Wood Model Boat

Do-X Flying Boat Dornier Airplane Desktop Wood Model Regular Free Shipping

Do-X Flying Boat Dornier Airplane Desktop Wood Model Regular Free Shipping

Do-X Flying Boat Dornier Airplane Desktop Wood Model Regular Free Shipping   Do-X Flying Boat Dornier Airplane Desktop Wood Model Regular Free Shipping

Which has a production period of 1 month. If not, since we have our own factory, we can make one for you in a month.

This magnificent and Museum-Quality Crafted. Dornier Do-X Flying Boat Airplane WOOD MODEL. Is finely handmade from kiln-dried Wood Mahogany and skillfully hand-painted by gifted artists.

It is 9.20" in Length, with 11.00" Wingspan, weighing 0.44 pounds, and a package weight of about 2.20 pounds. The picture shown in this listing is part of a set of photos we are using as reference for the production of the models. Each model comes with a wooden stand. Direct from our highly gifted Craftsmen & Artists, Each model is Individually Sculptured and Painted by hand, Not Mass-produced and there is No Reserve! ABOUT US: MyAsianArt is an Art & Antiques Gallery based in Manila, Philippines promoting historical items & featuring local skilled artisans and painters specializing in high quality ARTWORKS (HAND-PAINTED Oil Paintings and Sculptures), model ships, model planes & toy models and Handicrafts from Asia.

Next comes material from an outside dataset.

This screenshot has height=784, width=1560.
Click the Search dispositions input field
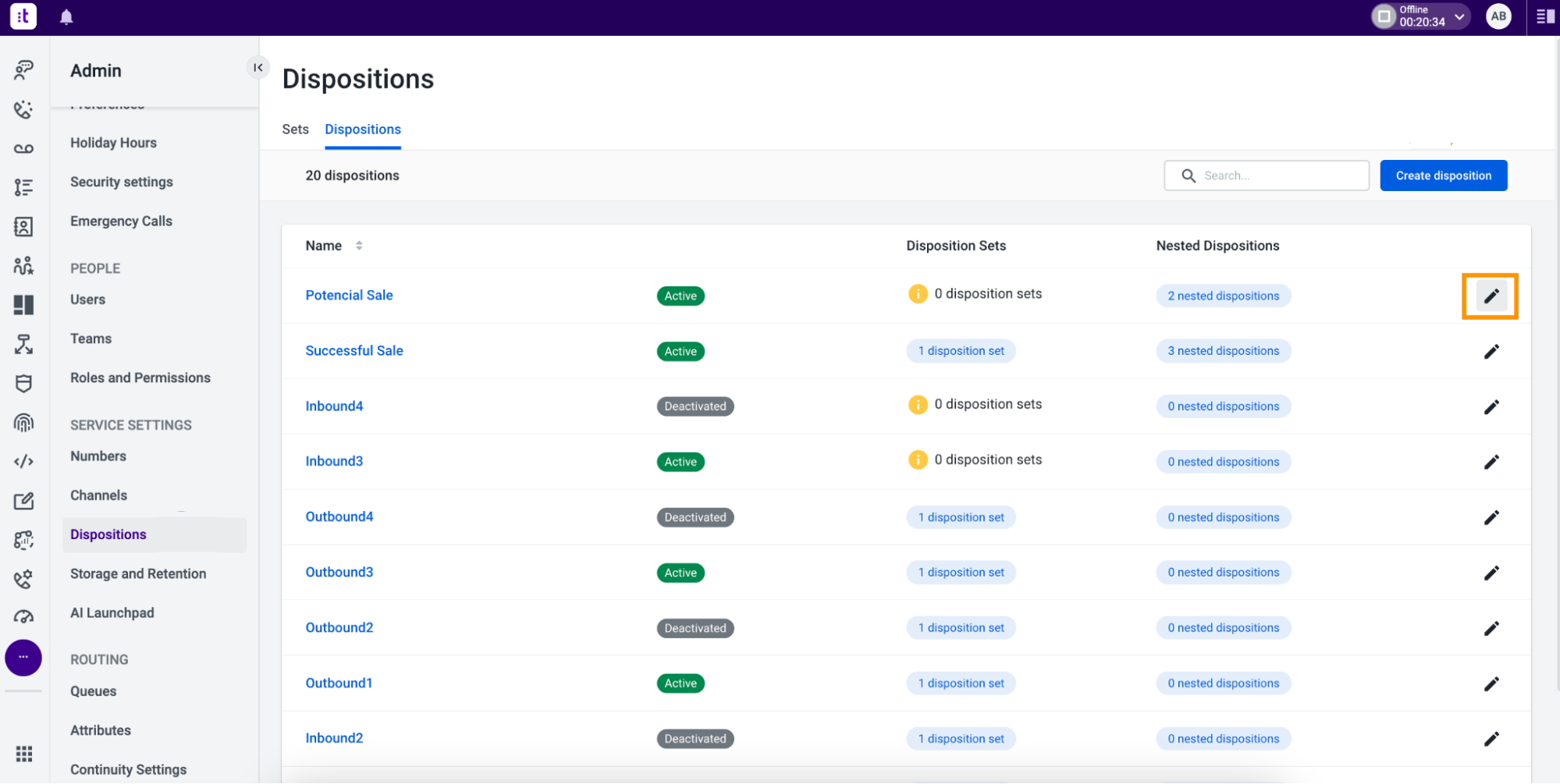1266,176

We have been doing business WORLDWIDE for more that 8 years. Brief Info: The Dornier Do X was a German flying boat that was the largest, heaviest and most powerful aircraft in the world when it was produced. It was conceived by Dr. It was financed by the German Transport Ministry and was manufactured in a specially designed plant at Altenrhein, on the Swiss portion of Lake Constance, in order to avoid the Allied Commission, which forbade aircraft to be built in Germany.

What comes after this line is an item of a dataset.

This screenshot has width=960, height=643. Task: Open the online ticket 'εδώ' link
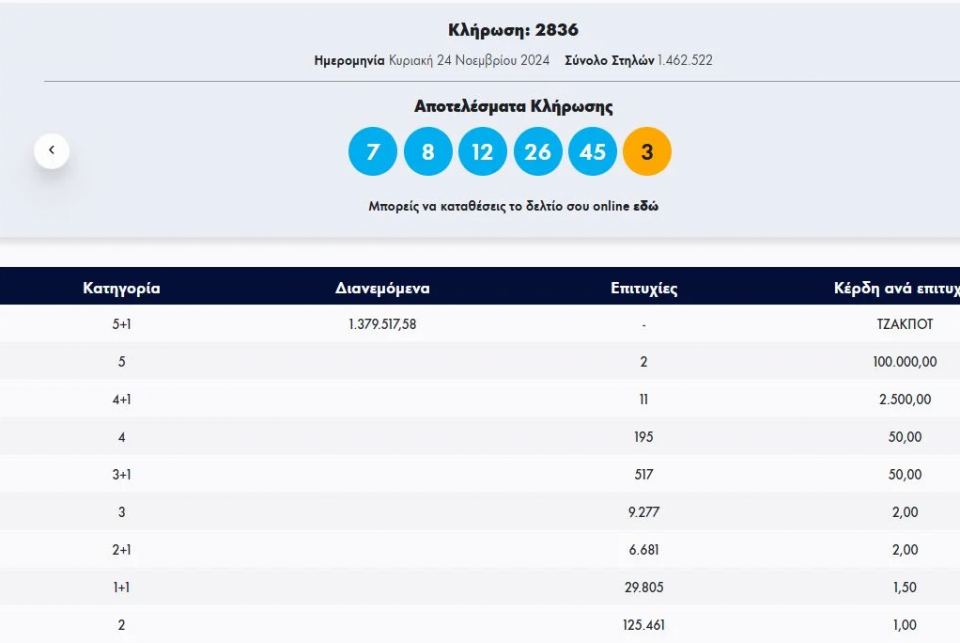645,207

On 21 October, the plane took flight carrying 169 people consisting of 150 passengers, 10 crew and 9 stowaways, easily breaking the world record for the number of people aboard an airplane a record that would not be tested for 15 years. Weighing 48 tons, the plane taxied for 50 seconds before slowly ascending to only 650 feet. It flew for 40 minutes at a maximum speed of 105 mph and finally landed on Lake Constance. The luxurious accommodations eventually provided on the Do X approached the standards of transatlantic liners.

On the main deck were a smoking room with its own wet bar, a dining salon, and seating for 66 passengers, whose seats could be converted to sleeping berths for anticipated night flights. Aft of the passenger spaces were an all-electric galley, lavatories, and cargo hold. The cockpit, navigational office, engine control and radio rooms could be found on the upper deck. The lower deck held fuel tanks and 9 watertight compartments, any 7 of which could provide full flotation if undamaged.

The giant flying boat had a wingspan of 157' 5", a length of 134' 2" and a height of 33'. The plane had an all-duralumin hull with wings comprised of a steel-reinforced duralumin framework covered in heavy linen fabric, doped with aluminum paint. Powered by twelve 525 horsepower Siemens Jupiter radial engines (6 tractor propellers and 6 pushers), mounted in six tower nacelles on the wing, the plane was designed to carry 66 passengers on long distances or 100 on short trips. The air-cooled Jupiter engines were prone to overheating, and only able to lift the plane to an altitude of 1,400 feet, preventing it from making trans-Atlantic crossings. After completing 103 flights in 1930, the Do X was refitted with water-cooled Curtiss Conqueror 12-cylinder inline engines of 610 horsepower each.

On the 4 August 1930 flight, newly fitted with the Curtiss engines, the plane reached 1,650 feet, a height that was deemed suitable to cross the Atlantic. The Do X took off from Friedrichshafen, Germany on 3 November 1930, commencing a transatlantic test flight.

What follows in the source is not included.